It was one thing introducing an analogue medium format camera, but it’s an even bigger surprise to find Fujifilm following up two years later with a wide-angle version of its fixed-lens rangefinder, the GF670W. Richard Kilpatrick has the first try of a prototype version
Fujifilm’s perceived absence from the professional camera market in Europe has been noted by some, lamented by others and furiously debated by many. Yet, with all the excitement around the x100 digital compact, it was another announcement at last year’s Photokina show, reviewed here, that best demonstrated its clear intention to maintain the professional, artistic and enthusiastic market for its film products.
The lack of a DSLR in the range should come as no surprise: Fujifilm appears to have abandoned the market for consumer compacts and professional medium format. Its S Pro series was always a Nikon-based vehicle for its unique sensor technology, at a time when sensor development could have gone in any direction. But users might rightly lament that such a promising re-entry to the digital SLR market wasn’t followed up when EXR compacts showed such potential.
The bigger surprise is that the company’s film division remains strong – so strong, in fact, that it has launched two medium format rangefinders since 2009, working in partnership with Cosina, who also marketed the first camera under the Voigtländer brand as the Bessa-III.
The latest of the two 6x6/6x7 rangefinders is the GF670W, which is closely related to the original GF670 launched two years ago, but instead of a fixed 80mm folding lens, it has a conventional 55mm wide-angle (hence the “W”), and this time there’s no Voigtländer counterpart.
As a lower-cost, fixed-lens alternative to a Mamiya 7, or a reliable alternative to used-and-abused GW models (which can set you back close to four figures even now), it represents an attractive entry point for a new generation of professional film enthusiasts. With the amateur market flooded with plastic Holga and Diana cameras, there’s a growing demand for upward mobility, whilst it remains hard to find good, clean examples of most classic Fujifilm bodies, let alone Bronica, Plaubel and Mamiya rangefinders.
Fuji's Sensia 400 captures the colours of the Covent Garden market well and with a handheld 1/60th, there's barely any shake. Image © Richard Kilpatrick.
The original GF670 defined the template for this camera. There are more modern Cosina touches than there are classic Fujifilm, such as the metering system, exposure compensation and rangefinder feel. And both cameras are capable of switching between 12 exposures with a square 6x6 format, or 10 with 6x7, naturally only between rolls but without additional inserts.
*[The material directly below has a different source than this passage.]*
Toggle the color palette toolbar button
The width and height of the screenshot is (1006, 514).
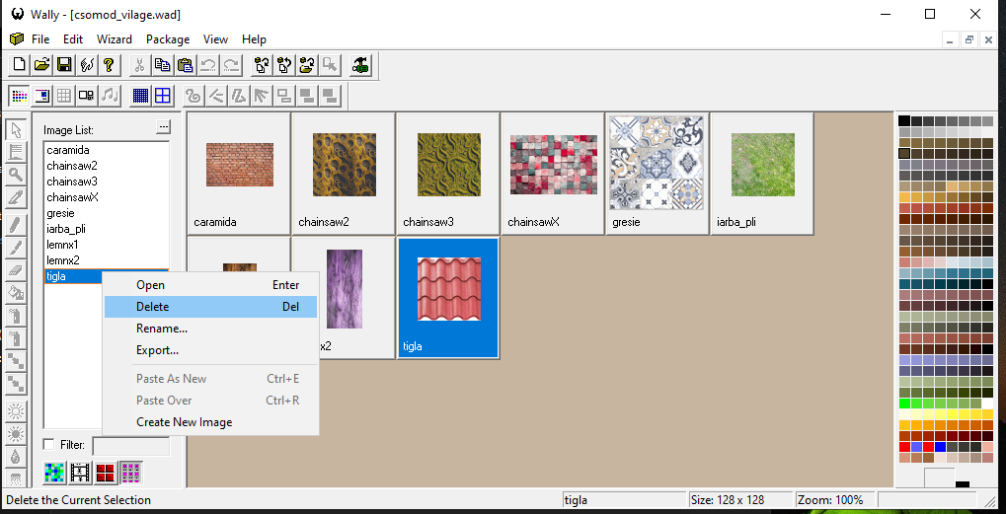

The new wide-angle model is considerably easier to handle than the folding 80mm camera. The focus ring is huge, dominating the bulk of the lens with two grip points, with the aperture ring ahead of it is almost as wide. Give it a shock bar like the old GS645S and you’d probably satisfy the old Fujica crowd – and I wonder if the market remains for a 645 portrait rangefinder like the old GS: something simple, lightweight and small. Fujifilm automated too much of the follow up GA models, losing the simplicity and compact size whilst also losing spontaneity. The GF models return to basics and feel right – more appropriate to the genre.
I was fortunate enough to have been provided with the first GF670W in the UK, and it was only after running around with it that I was told it was a prototype. It made no difference – given the tried-and-tested body, film, metering and rangefinder, there’s little prototypical about it aside from the Fujinon 55mm f/4.5 wide lens.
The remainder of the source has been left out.